So it was Haddington Half Marathon yesterday. Definitely the toughest race I think I have ever done. I am sure I have said that before but this was something different.
I already knew that I haven’t done enough training to do sub 1hr50, and I had decided that I would treat this as a fast training run. Get under 2 hours and that would be fine.
Unfortunately the other two bambis couldn’t make it and I felt really oddly apprehensive about the whole day without my running buddies.
Saturday arrived and I woke with incredibly tight calves, due in no small part to a Scottish/Iraqi ceilidh I had been at the night before. Great night but exhausting and I had only done 3 dances.
I assumed this would wear off and headed off for Haddington on the bus. Great location for the race, the registration people were quick and efficient with everything being well signposted. However, I would say that you should come changed and ready to run. The changing was pretty horrible and the ladies toilet didn’t lock and had water all over the floor.

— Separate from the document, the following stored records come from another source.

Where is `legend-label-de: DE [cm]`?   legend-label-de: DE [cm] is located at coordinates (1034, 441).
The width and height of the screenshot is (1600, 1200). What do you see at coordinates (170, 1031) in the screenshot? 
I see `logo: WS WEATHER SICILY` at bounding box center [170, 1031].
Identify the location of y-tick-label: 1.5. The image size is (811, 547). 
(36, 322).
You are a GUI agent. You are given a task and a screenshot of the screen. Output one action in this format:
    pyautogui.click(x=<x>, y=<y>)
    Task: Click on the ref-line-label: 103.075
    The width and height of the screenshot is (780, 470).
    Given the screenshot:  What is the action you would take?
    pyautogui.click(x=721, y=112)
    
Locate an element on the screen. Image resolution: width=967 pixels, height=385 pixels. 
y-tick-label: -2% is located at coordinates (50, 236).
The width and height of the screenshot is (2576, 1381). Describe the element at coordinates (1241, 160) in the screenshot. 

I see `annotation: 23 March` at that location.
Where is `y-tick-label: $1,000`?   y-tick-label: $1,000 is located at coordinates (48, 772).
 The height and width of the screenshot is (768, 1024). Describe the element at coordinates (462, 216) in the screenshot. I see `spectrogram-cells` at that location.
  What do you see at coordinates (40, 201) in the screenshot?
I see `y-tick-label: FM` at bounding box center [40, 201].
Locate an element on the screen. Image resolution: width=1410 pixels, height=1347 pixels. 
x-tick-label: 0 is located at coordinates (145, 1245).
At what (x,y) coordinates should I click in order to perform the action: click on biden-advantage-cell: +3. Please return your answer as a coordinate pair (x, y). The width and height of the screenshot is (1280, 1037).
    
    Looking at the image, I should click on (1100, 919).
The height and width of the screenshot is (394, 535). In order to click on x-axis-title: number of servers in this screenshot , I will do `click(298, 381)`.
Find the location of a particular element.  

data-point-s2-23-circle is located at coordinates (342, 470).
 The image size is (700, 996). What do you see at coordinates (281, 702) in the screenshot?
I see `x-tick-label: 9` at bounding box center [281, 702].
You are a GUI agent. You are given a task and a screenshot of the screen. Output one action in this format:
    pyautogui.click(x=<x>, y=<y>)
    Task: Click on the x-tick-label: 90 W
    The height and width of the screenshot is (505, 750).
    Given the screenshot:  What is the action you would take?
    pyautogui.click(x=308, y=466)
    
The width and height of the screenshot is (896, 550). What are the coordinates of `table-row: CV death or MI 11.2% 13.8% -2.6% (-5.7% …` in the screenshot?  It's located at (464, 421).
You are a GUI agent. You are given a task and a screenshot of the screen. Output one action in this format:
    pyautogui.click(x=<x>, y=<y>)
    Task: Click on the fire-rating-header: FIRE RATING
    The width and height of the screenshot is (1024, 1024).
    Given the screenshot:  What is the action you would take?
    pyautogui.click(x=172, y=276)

There are lovely public loos just a five minute walk away but not sure how many knew about those.
I had my two loudest supporters with me, my parents so that was nice as the gun went off to be cheered over the start line. I knew Haddington would be fast but I had no idea how fast. It seemed like everyone was overtaking me in the first mile but I felt good and felt I had started out strongly. The first hill was a breeze, I just settled into my rhythm and headed up it. Lots of chatting going on round about me and even though in races I run by myself (I am the slowest bambi) I really did miss my fellow bambis. The first mile and a half took us through Haddington and out the back towards Stenton. It was slow, windy climb. It doesn’t look like it if you drive the road but I could feel it in my legs. Then we turned right and hit the next big and pretty steep hill. I could feel myself slowing up but just kept my head down and told myself I would be fine.
The next few miles passed in a haze of hills and blinding sunshine. Shade was difficult to come by at times on this route and I have to say it felt like the hottest day of the year so far. I had no sunglasses and no hat, no visor and my vest top had decided to start to briskly exfoliate my arms by mile five. I can’t pretend I was in a good mood. I haven’t done enough hill training in my training runs and it really showed in this race.
I actually nearly dropped out at mile 7, if it weren’t for a lovely lass who kept me going telling me that ‘Of course you can do this’, gave me some sports drink later on and running with me for large portions on the remaining miles then I think I would have quit. She was relentlessly positive and that was great. She is doing the Loch Ness Marathon and mentioned the Dee 33, good luck to her in both and thanks! Another lass from fife kept me going between miles ten and twelve, chatting away and keeping a good, decent pace. Thanks to her and again she is doing the Loch Ness Marathon, I am sure you will do brilliantly. Thanks to the other runners who always said something encouraging or kept pace with me, pushing me along when I started dawdling and reminded me why I was doing the run. Without them I think I would have dropped out. And finally thanks to the marshall who gave me some mars bar just after mile ten. I think that got me round the last wee bit.
How would I review this one? Well not a PB for sure 2hrs 11 minutes and 9 seconds. But I felt a real sense of achievement from this one. I kept going in the hottest, sunniest, hilliest and windiest race I have done. I got round it in a decent time and most importantly for me I didn’t feel unwell during the race. At all my previous halfs I have struggled with feeling unwell at this one I struggled but not through that. Not my best time but something to improve on for Glasgow in two weeks.
Now to get on the foam roller for these calves of mine, I am walking in what is the most ridiculous manner ever.